→ Task statement: Return only the line that contains "Screen dimensions: 1456x819" and each line after it, through the last line of the data below, copied exactly.
-- Opening Marker --
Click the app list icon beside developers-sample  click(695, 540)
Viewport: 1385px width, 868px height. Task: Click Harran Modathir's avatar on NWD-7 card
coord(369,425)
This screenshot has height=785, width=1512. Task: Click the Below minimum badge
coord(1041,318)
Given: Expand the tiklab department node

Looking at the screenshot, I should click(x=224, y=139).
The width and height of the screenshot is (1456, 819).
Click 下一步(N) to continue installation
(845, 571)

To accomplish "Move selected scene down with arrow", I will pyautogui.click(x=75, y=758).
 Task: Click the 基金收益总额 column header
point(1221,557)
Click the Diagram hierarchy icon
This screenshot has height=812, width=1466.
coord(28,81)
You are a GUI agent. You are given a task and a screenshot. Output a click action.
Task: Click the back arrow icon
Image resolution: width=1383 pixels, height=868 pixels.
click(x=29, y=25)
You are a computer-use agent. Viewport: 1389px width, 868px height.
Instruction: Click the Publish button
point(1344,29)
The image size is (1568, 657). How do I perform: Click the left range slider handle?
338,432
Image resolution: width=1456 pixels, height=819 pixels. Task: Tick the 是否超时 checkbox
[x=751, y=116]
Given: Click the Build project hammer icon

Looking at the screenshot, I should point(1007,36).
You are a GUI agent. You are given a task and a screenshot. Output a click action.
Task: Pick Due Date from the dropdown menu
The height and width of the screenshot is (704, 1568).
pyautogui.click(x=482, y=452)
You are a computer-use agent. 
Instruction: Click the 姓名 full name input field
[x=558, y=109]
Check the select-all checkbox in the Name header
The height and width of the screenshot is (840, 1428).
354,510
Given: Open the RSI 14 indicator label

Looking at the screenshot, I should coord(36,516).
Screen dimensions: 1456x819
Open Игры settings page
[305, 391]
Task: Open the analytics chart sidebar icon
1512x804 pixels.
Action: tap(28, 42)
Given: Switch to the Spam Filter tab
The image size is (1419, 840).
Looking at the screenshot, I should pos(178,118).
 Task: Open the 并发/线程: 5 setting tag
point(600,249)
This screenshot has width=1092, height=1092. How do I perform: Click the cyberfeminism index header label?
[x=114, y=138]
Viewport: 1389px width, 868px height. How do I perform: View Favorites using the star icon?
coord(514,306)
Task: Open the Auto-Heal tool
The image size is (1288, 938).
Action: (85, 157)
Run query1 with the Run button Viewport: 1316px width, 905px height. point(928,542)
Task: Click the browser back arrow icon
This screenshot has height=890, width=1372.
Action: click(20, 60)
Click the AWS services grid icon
-- Closing Marker --
→ Completed exercise:
Screen dimensions: 1456x819
Open Игры settings page
[305, 391]
Task: Open the analytics chart sidebar icon
1512x804 pixels.
Action: tap(28, 42)
Given: Switch to the Spam Filter tab
The image size is (1419, 840).
Looking at the screenshot, I should pos(178,118).
 Task: Open the 并发/线程: 5 setting tag
point(600,249)
This screenshot has width=1092, height=1092. How do I perform: Click the cyberfeminism index header label?
[x=114, y=138]
Viewport: 1389px width, 868px height. How do I perform: View Favorites using the star icon?
coord(514,306)
Task: Open the Auto-Heal tool
The image size is (1288, 938).
Action: (85, 157)
Run query1 with the Run button Viewport: 1316px width, 905px height. point(928,542)
Task: Click the browser back arrow icon
This screenshot has height=890, width=1372.
Action: click(20, 60)
Click the AWS services grid icon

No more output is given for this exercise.